Use parallel I/O libraries: Leave the details to a high performance package like MPI-IO (built into MPI itself), parallel HDF5 (module load phdf5), and parallel netCDF (module load pnetcdf).

When using the Intel Fortran compiler, compile with the -assume buffered_io flag. Equivalently, set the environment variable FORT_BUFFERED=TRUE. Doing otherwise can dramatically slow down access to variable length unformatted files. More generally, direct access in Fortran is typically faster than sequential access, and accessing a binary file is faster than ASCII.

Machine Learning

Follow these instructions to begin using Intel's Conda environment with PyTorch and Tensorflow on Stampede3.

  1. First, do an initial one-time setup of the conda environment, then log out.

    login2.stampede3(1003)$ module load python
    login2.stampede3(1004)$ module save
    Saved current collection of modules to: "default"
    
    login2.stampede3(1005)$ conda init bash
    login2.stampede3(1006)$ logout
    logout
    Connection to login2.stampede3.tacc.utexas.edu closed.
  2. Log back into Stampede3, then activate either the PyTorch or Tensorflow environment.

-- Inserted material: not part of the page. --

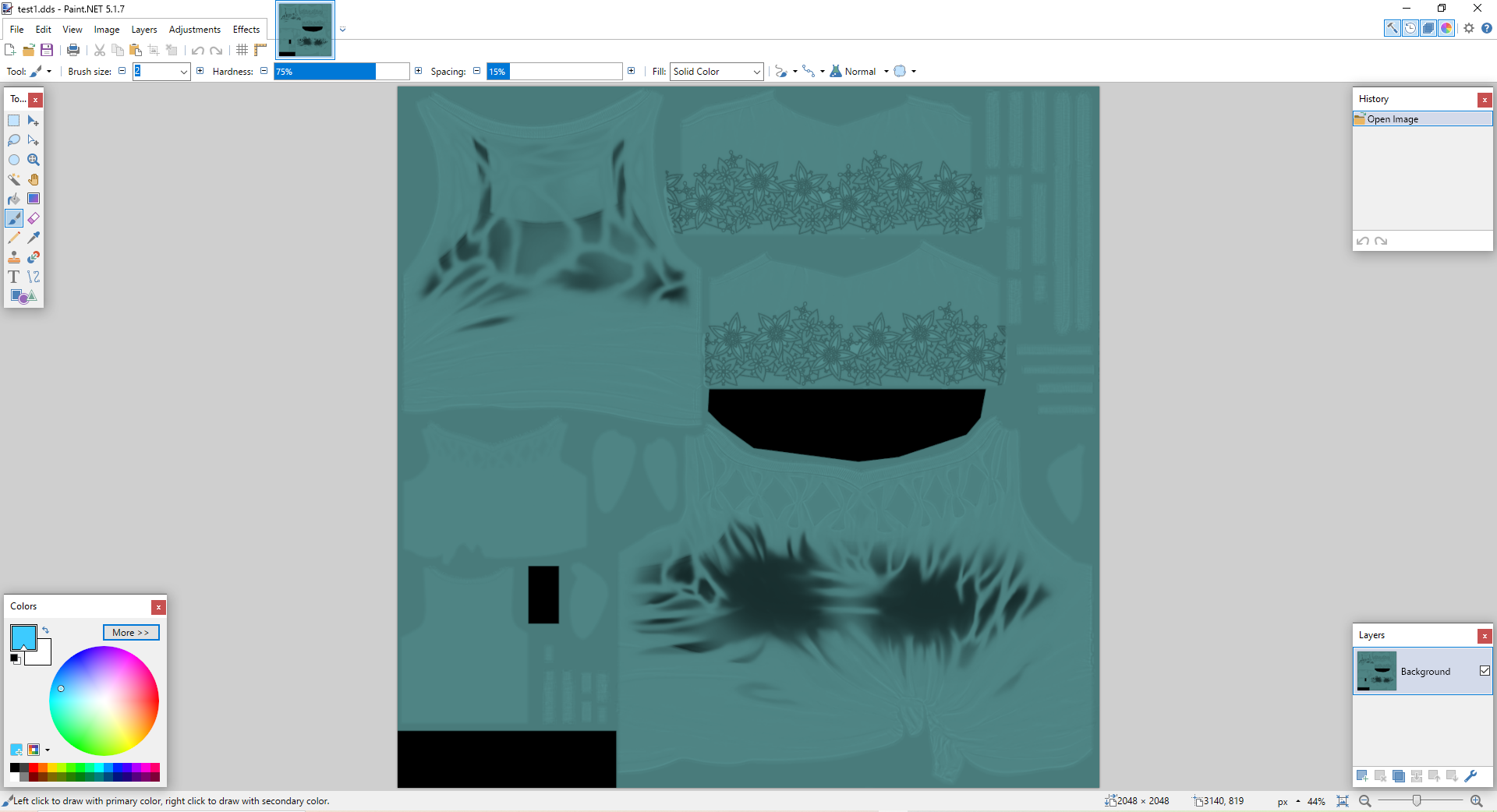This screenshot has height=812, width=1497.
Task: Activate the Clone Stamp tool
Action: 14,257
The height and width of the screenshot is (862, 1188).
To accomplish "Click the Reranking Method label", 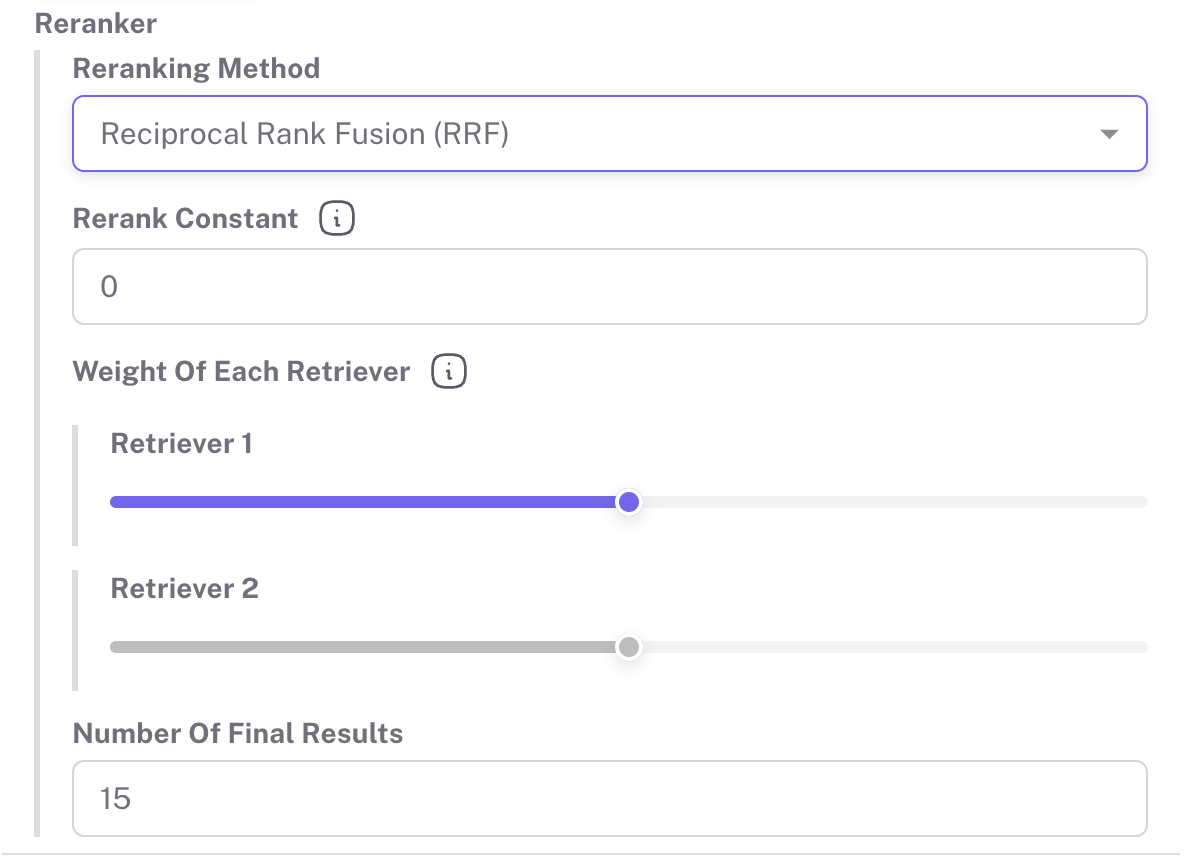I will click(x=196, y=69).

    localhost$ ssh stampede3.tacc.utexas.edu
    ...
    (base) login1.stampede3(1003)$ conda activate pytorch
    (pytorch) login1.stampede3(1004)$

Python

This section is in progress.

Python on Stampede3 has been made into a module to mirror the environments of TACC others machines. Load the python like so:

$ module load python

Jupyter Notebooks

Unlike TACC's other HPC resources, Jupyter is not installed with the Python module on Stampede3. In order to use Jupyter notebooks, you must install notebooks locally with the following one-time setup:

  1. Log into Stampede3, then edit your .bashrc file. Add the following line to the "SECTION 1" portion of the file to update your $PATH environment variable.

    export PATH=$PATH:$HOME/.local/bin
  2. Then install notebooks locally:

    pip install --user notebook==6.0.3

This setup enables the TACC Analysis Portal to find the non-standard-location Jupyter-lab or Jupyter-notebook commands.

If you prefer the old Jupyter notebook style then move the Jupyter lab executable to something else. Note that the TAP portal software is expecting a particular version of Jupyter. This version is consistent across TACC systems.

Help Desk

Important

Submit a help desk ticket at any time via the TACC User Portal. Be sure to include "Stampede3" in the Resource field.

TACC Consulting operates from 8am to 5pm CST, Monday through Friday, except for holidays. Help the consulting staff help you by following these best practices when submitting tickets.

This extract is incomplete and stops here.